2026 : DDR2 x2, l’IA dévore même la RAM obsolète

2026 marque un tournant absurde : la DDR2, mémoire vive obsolète depuis 15 ans, voit son prix doubler. Cause ? L’IA. Les data centers engloutissent toute la DRAM récente (DDR4/DDR5), poussant les fabricants à racheter des stocks de DDR2. Résultat : même les technologies vieilles de 25 ans deviennent des ressources stratégiques. Pour les entreprises françaises, cette pénurie renchérit les coûts IT et fragilise les budgets. Explications.

Pourquoi l’IA dévore-t-elle même la RAM obsolète ?

L’entraînement des modèles d’IA exige des quantités colossales de mémoire vive. En 2026, les data centers consomment 70 % de la production mondiale de DDR4 et DDR5. Les fabricants comme Nvidia ou AMD, en rupture de stock, se tournent vers des alternatives.

La DDR2, lancée en 2003, n’était plus produite depuis 2010. Pourtant, ses puces refont surface. Les stocks dormants sont rachetés à prix d’or pour équiper des serveurs secondaires ou des infrastructures low-cost. Une solution temporaire… mais coûteuse.

Chiffres clés : l’explosion des prix et ses causes

La pénurie de DRAM avancée bouleverse le marché.
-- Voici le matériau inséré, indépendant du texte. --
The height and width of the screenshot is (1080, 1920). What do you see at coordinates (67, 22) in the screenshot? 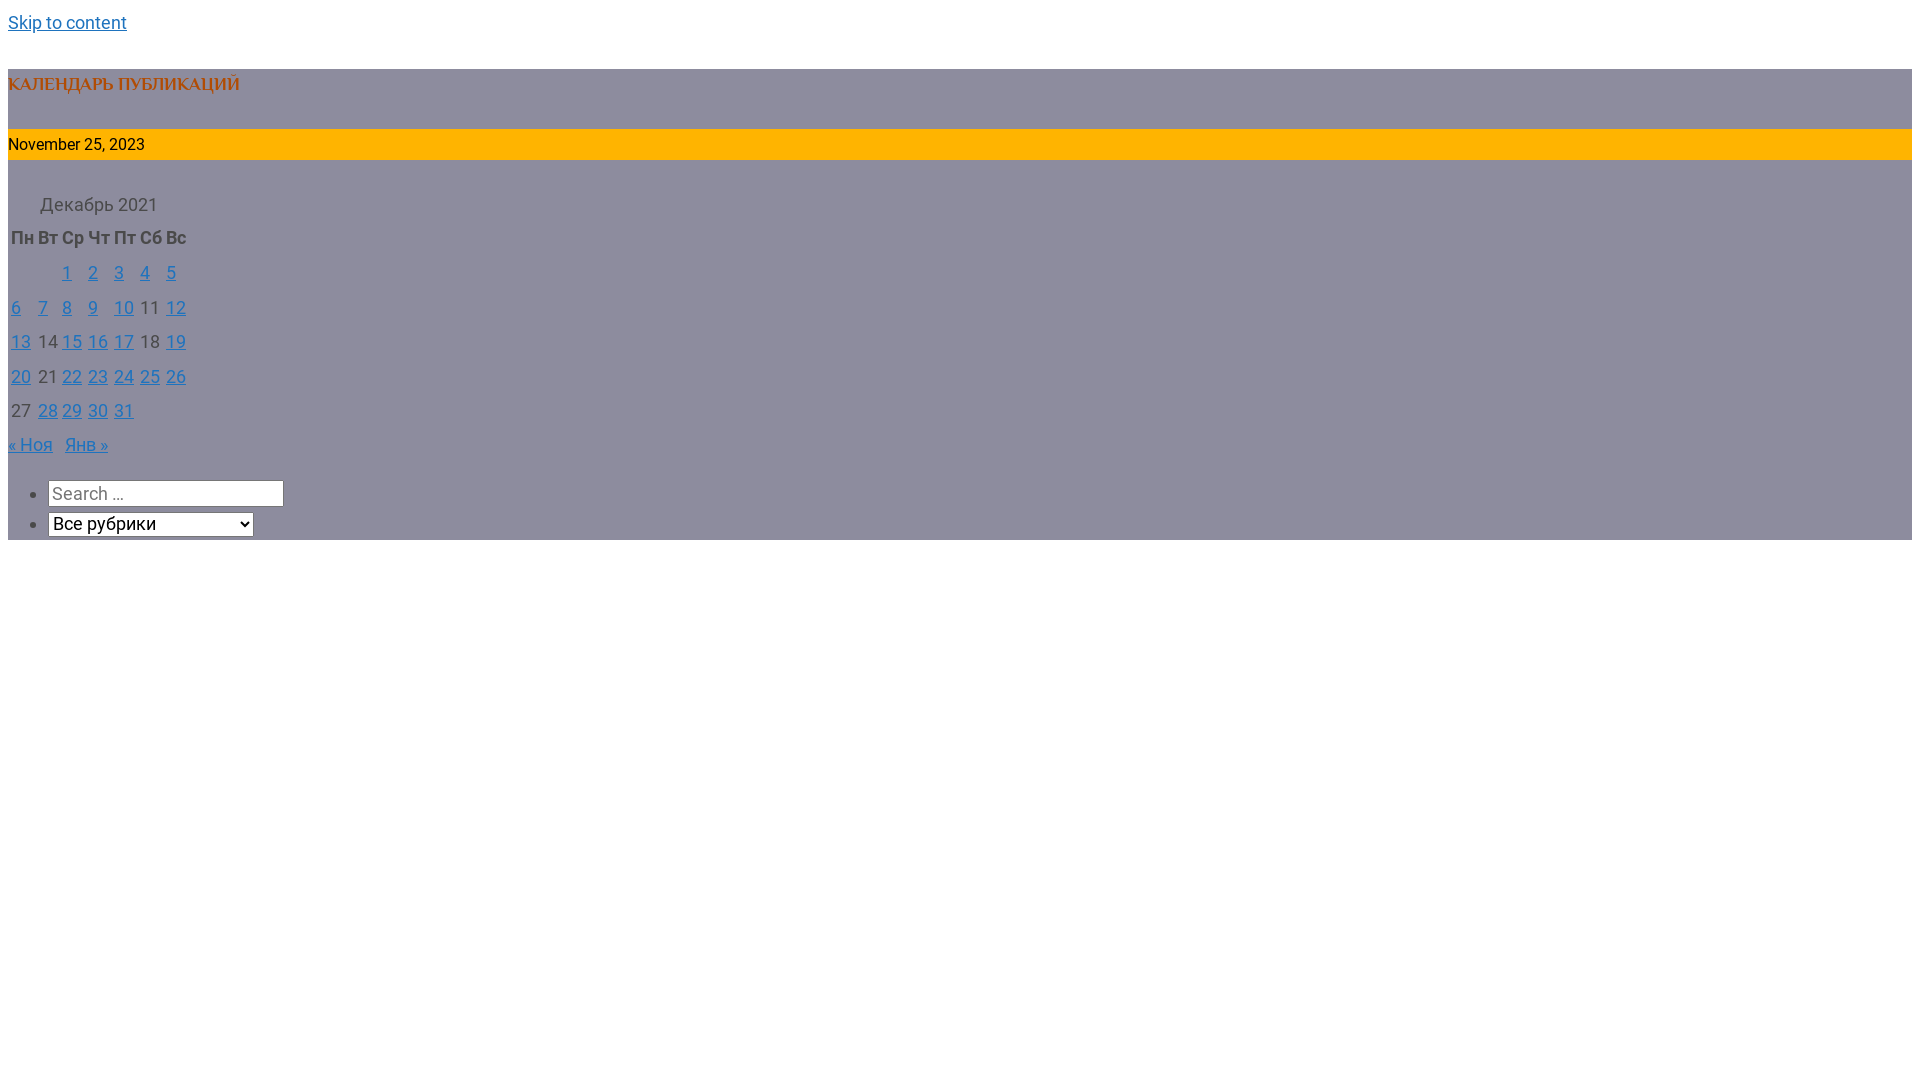
I see `'Skip to content'` at bounding box center [67, 22].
Voici les données qui illustrent cette crise :

  • Prix de la DDR2 multiplié par 2,2 en 6 mois (source : TechRadar)
  • DDR4 et DDR5 : +40 % en 2026, malgré une production record
  • Demande en DRAM pour l’IA : +250 % depuis 2023 (étude TrendForce)
  • Stocks de DDR2 épuisés d’ici fin 2026, selon les distributeurs
  • Coût moyen d’un serveur IA : +30 % en 1 an à cause de la RAM

Cette flambée touche tous les acteurs, des startups aux géants du cloud. Les entreprises françaises, déjà sous pression, voient leurs marges se réduire.

Impact sur les entreprises : comparaison des coûts

Voici l’évolution des coûts pour une infrastructure type, avant et après la crise :

ComposantPrix 2023 (€)Prix 2026 (€)
16 Go DDR445110
32 Go DDR5120280
8 Go DDR21535
Serveur 128 Go (DDR4)2 8004 200
Serveur 64 Go (DDR2)1 2002 500

Perspectives : vers une crise durable ?

Un marché sous tension jusqu’en 2028

Les analystes prévoient que la pénurie de DRAM persistera. Les nouvelles usines (TSMC, Samsung) mettront 2 ans à répondre à la demande. En attendant, les prix resteront élevés, même pour des composants obsolètes.
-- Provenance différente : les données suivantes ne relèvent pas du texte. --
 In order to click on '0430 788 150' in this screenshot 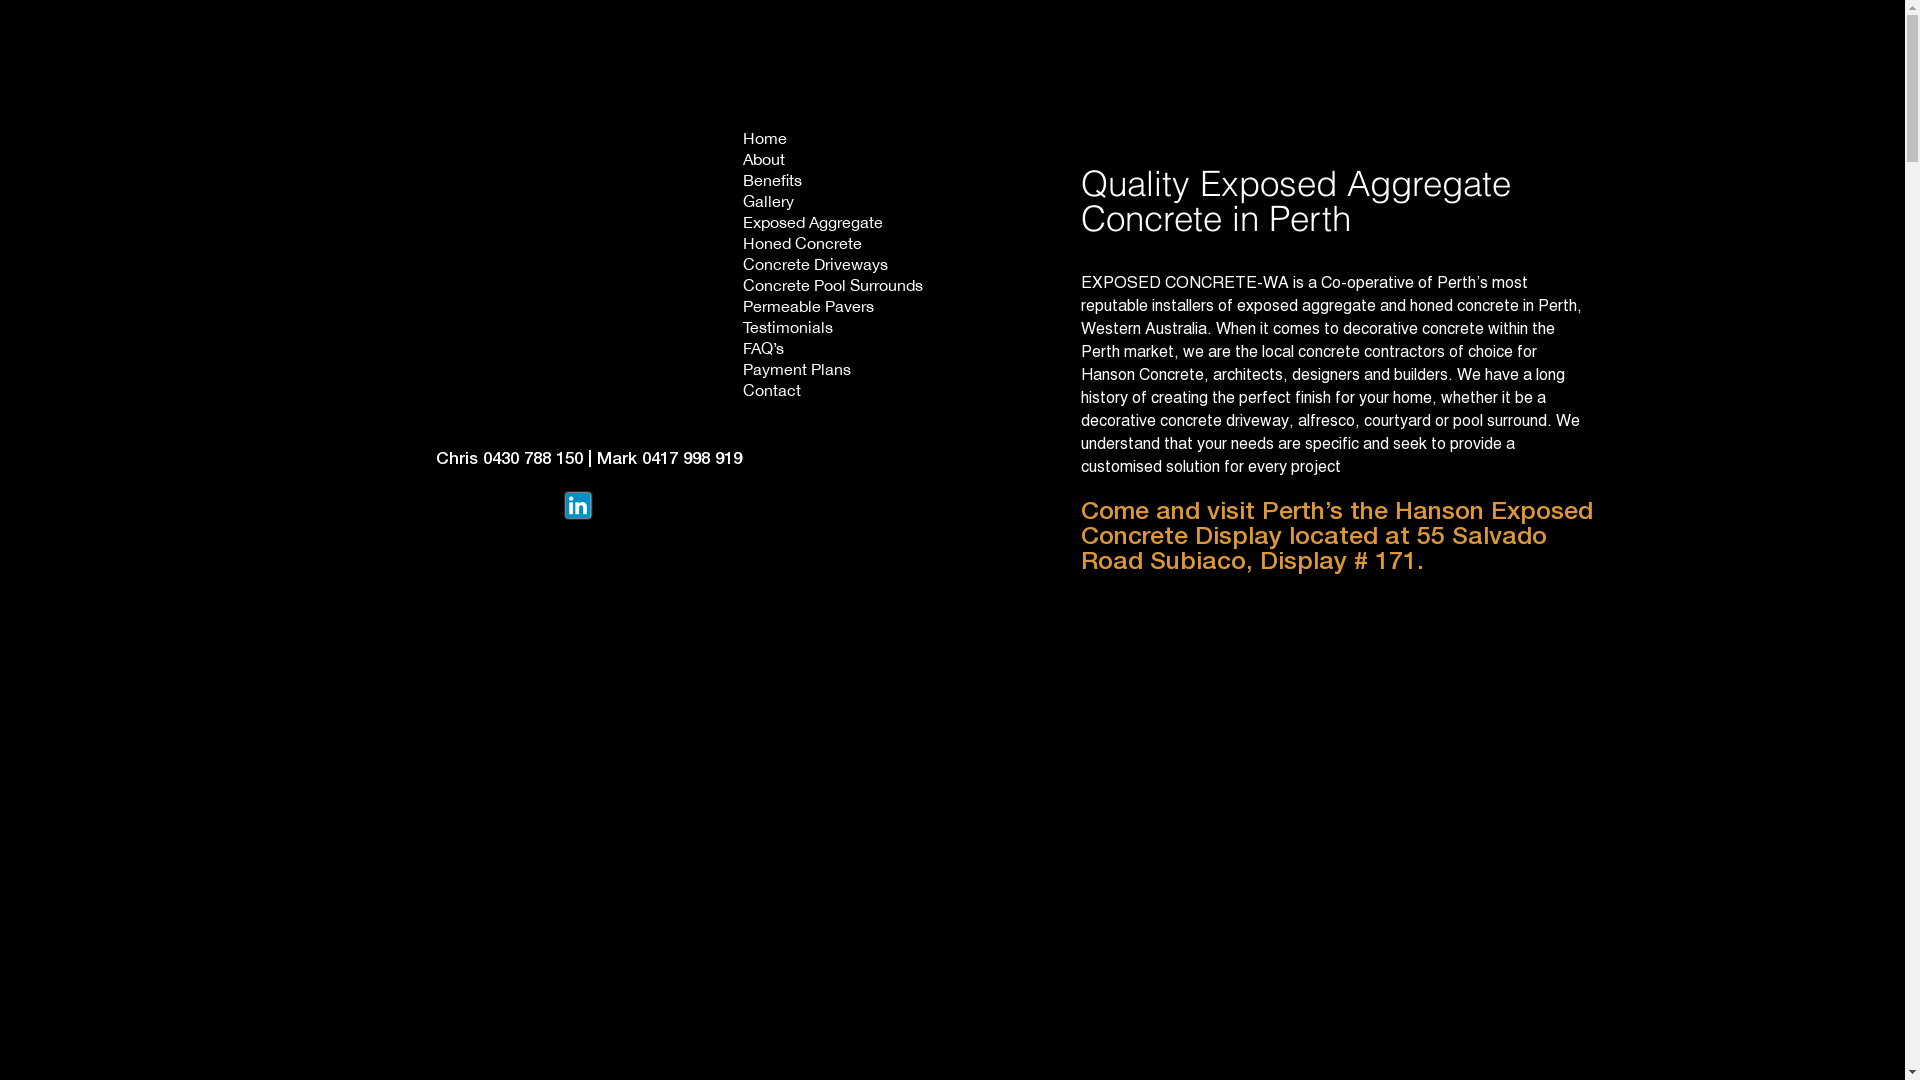, I will do `click(481, 459)`. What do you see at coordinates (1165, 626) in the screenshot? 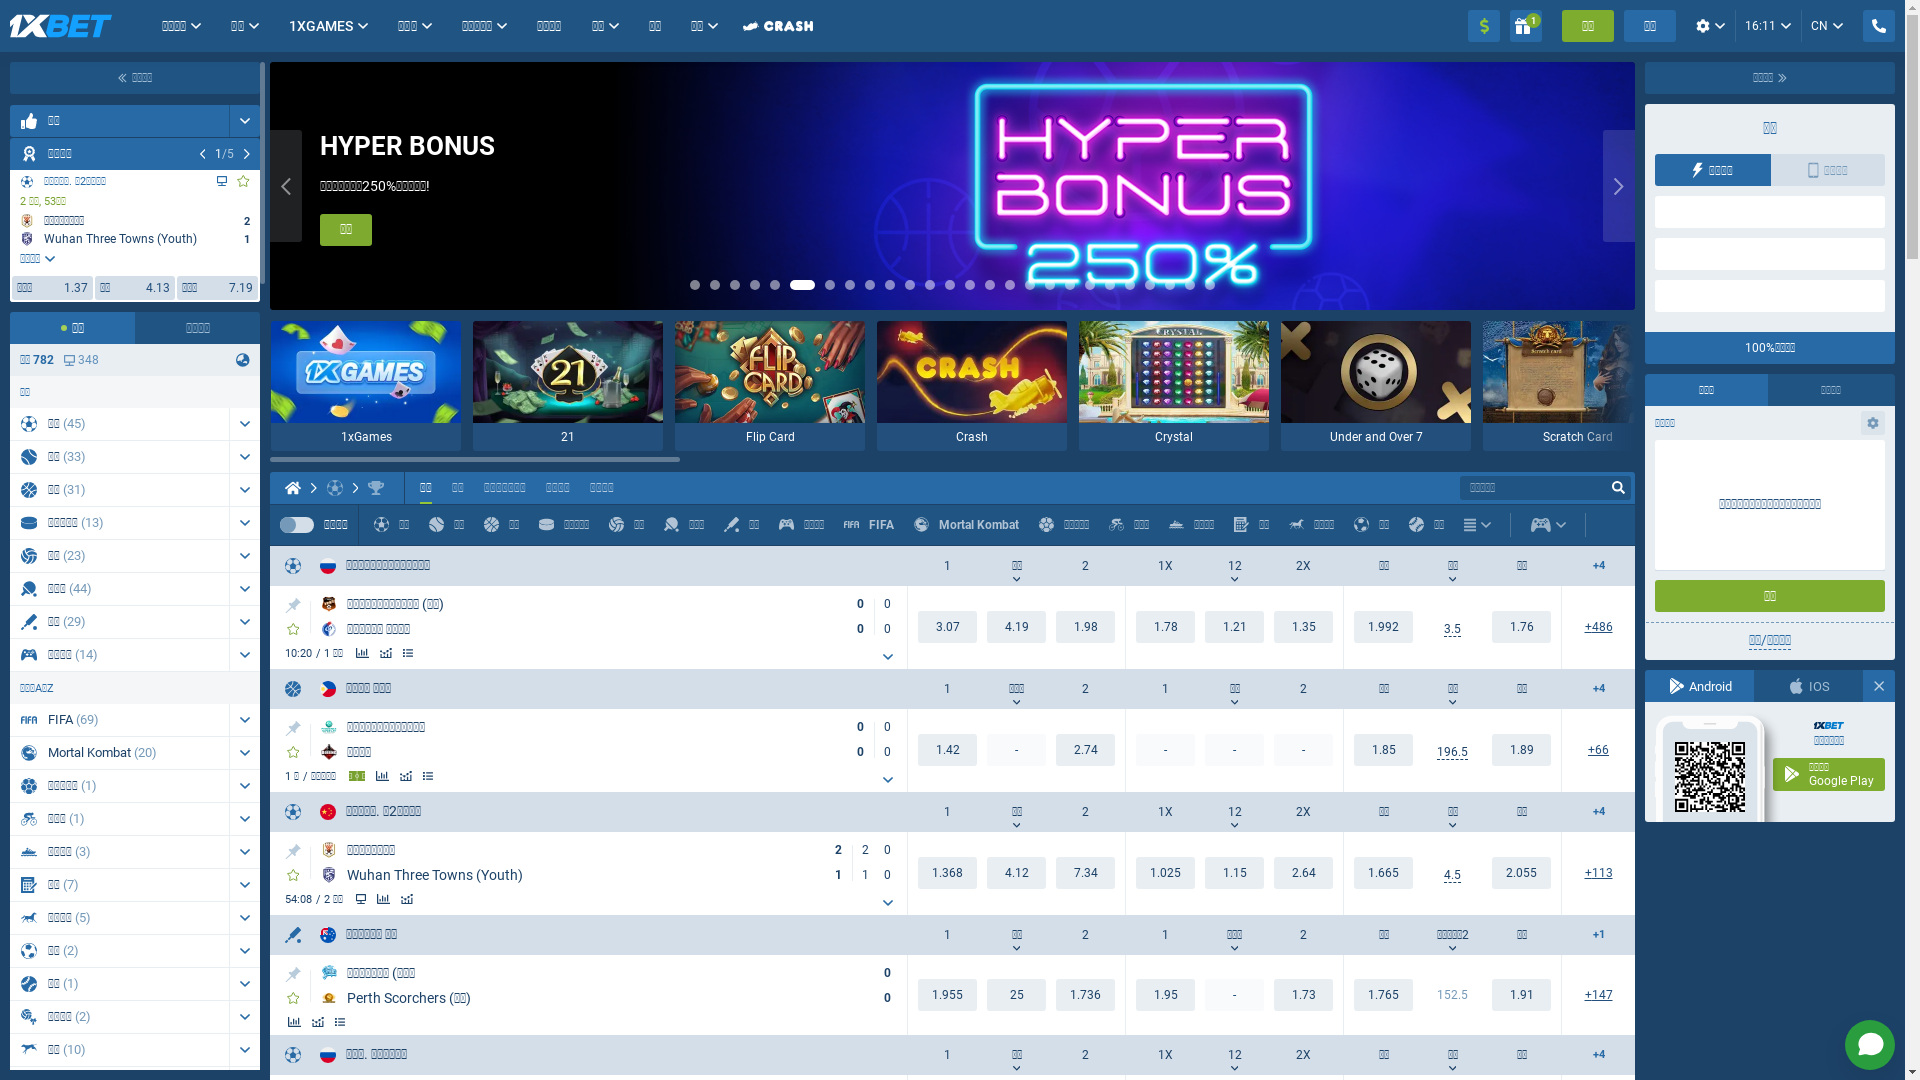
I see `'1.78'` at bounding box center [1165, 626].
Solutions pour les entreprises françaises

Pour limiter l’impact, les DSI peuvent : optimiser l’usage de la RAM, recycler des serveurs existants, ou se tourner vers le cloud (malgré des coûts variables). Une stratégie de long terme est indispensable.

Ce qu’il faut retenir

  • L’IA a relancé la demande pour la DDR2, multipliant son prix par 2 en 2026.
  • Les data centers accaparent toute la DRAM récente, créant une pénurie mondiale.
  • Les entreprises françaises subissent une hausse de 30 à 50 % des coûts IT.
  • La crise pourrait s’étendre à d’autres composants (SSD, processeurs).
  • Des solutions existent, mais nécessitent une adaptation rapide.

❓ Questions fréquentes

Pourquoi la DDR2 est-elle redevenue utile ?
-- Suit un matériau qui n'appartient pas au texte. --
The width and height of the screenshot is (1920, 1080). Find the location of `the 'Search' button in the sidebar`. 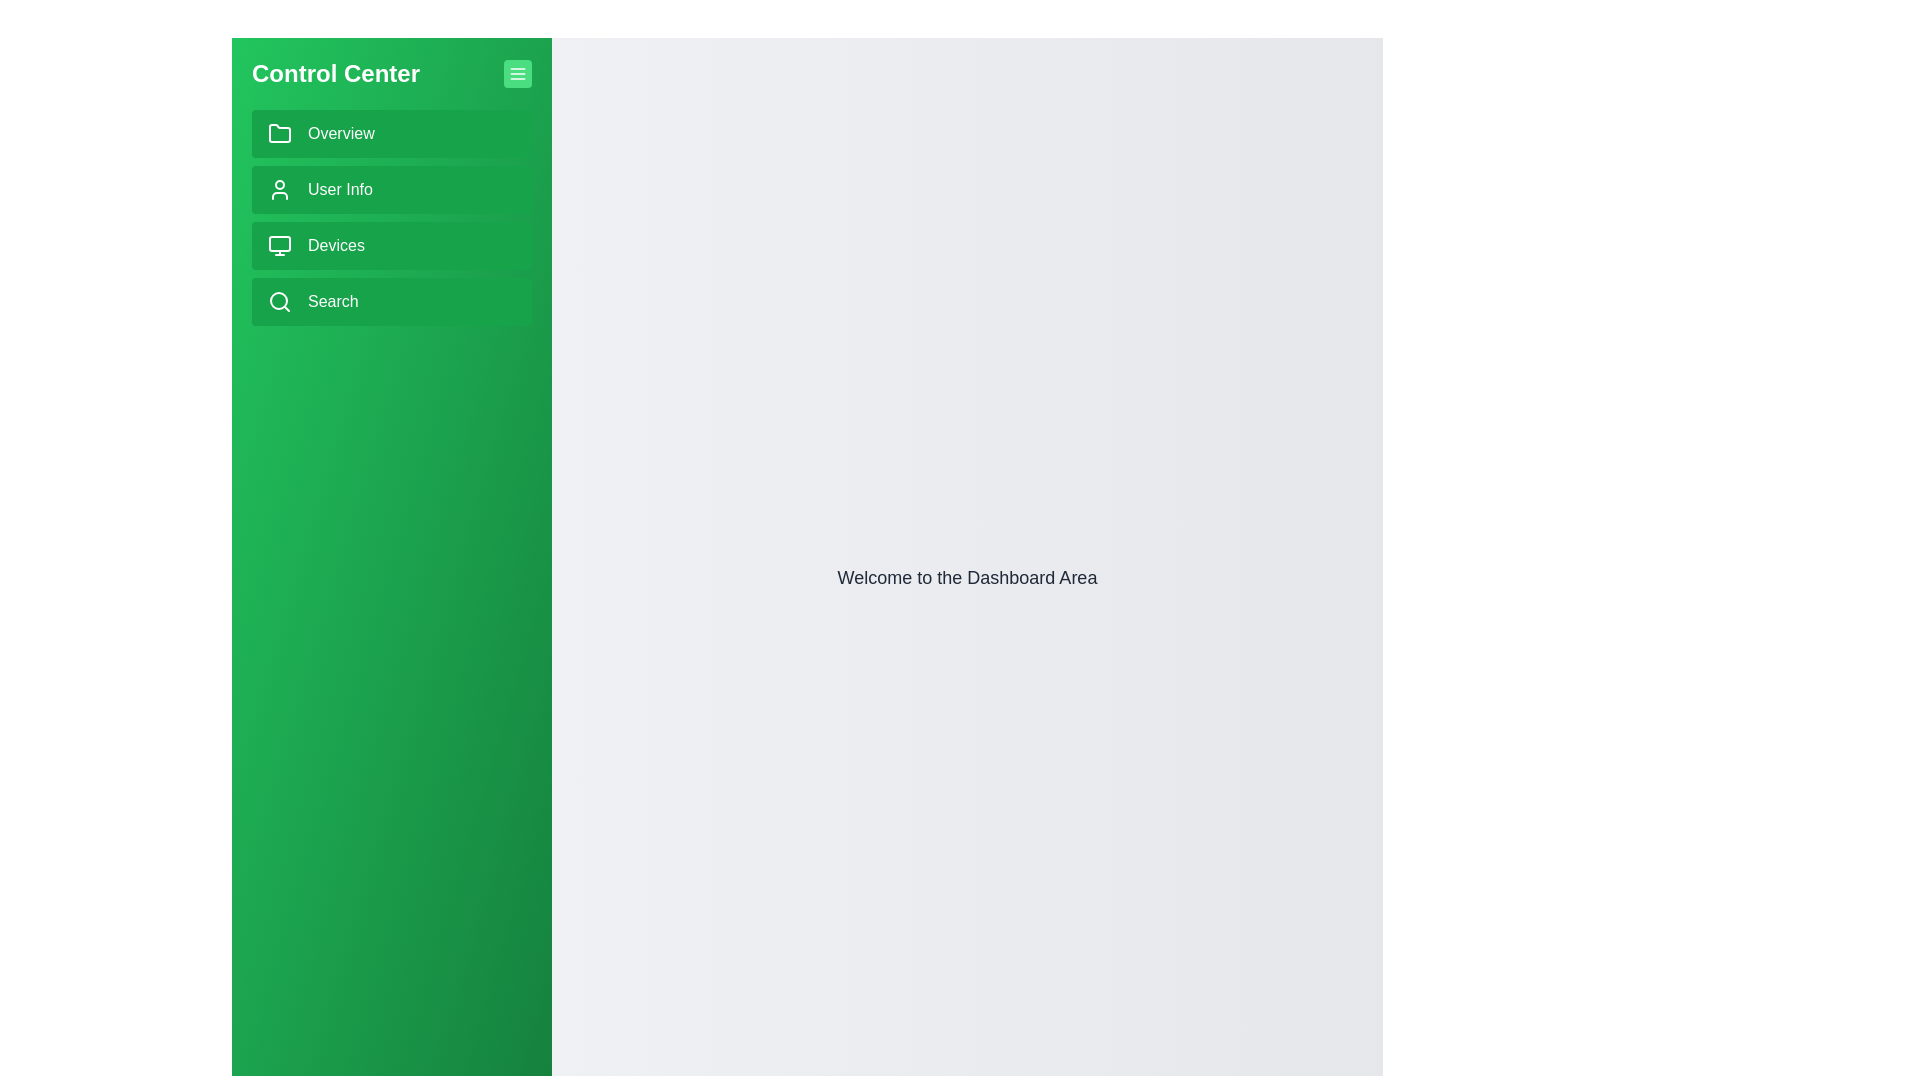

the 'Search' button in the sidebar is located at coordinates (392, 301).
Les stocks de DDR4/DDR5 sont épuisés par l’IA. La DDR2, bien que lente, permet de maintenir des serveurs secondaires à moindre coût.

Quelles entreprises sont les plus touchées ?

Les startups et PME, qui n’ont pas les moyens de rivaliser avec les géants du cloud pour la DRAM récente.

Faut-il acheter de la DDR2 en 2026 ?

Non, sauf besoin spécifique. Son prix est artificiellement gonflé, et sa performance est largement dépassée.

En résumé

La crise de la RAM en 2026 révèle l’ampleur des besoins en IA. Même des technologies obsolètes deviennent des denrées rares. Pour les entreprises françaises, cette situation impose une révision des budgets IT et une recherche d’alternatives. Une chose est sûre : le marché des semi-conducteurs ne retrouvera pas son équilibre avant 2028.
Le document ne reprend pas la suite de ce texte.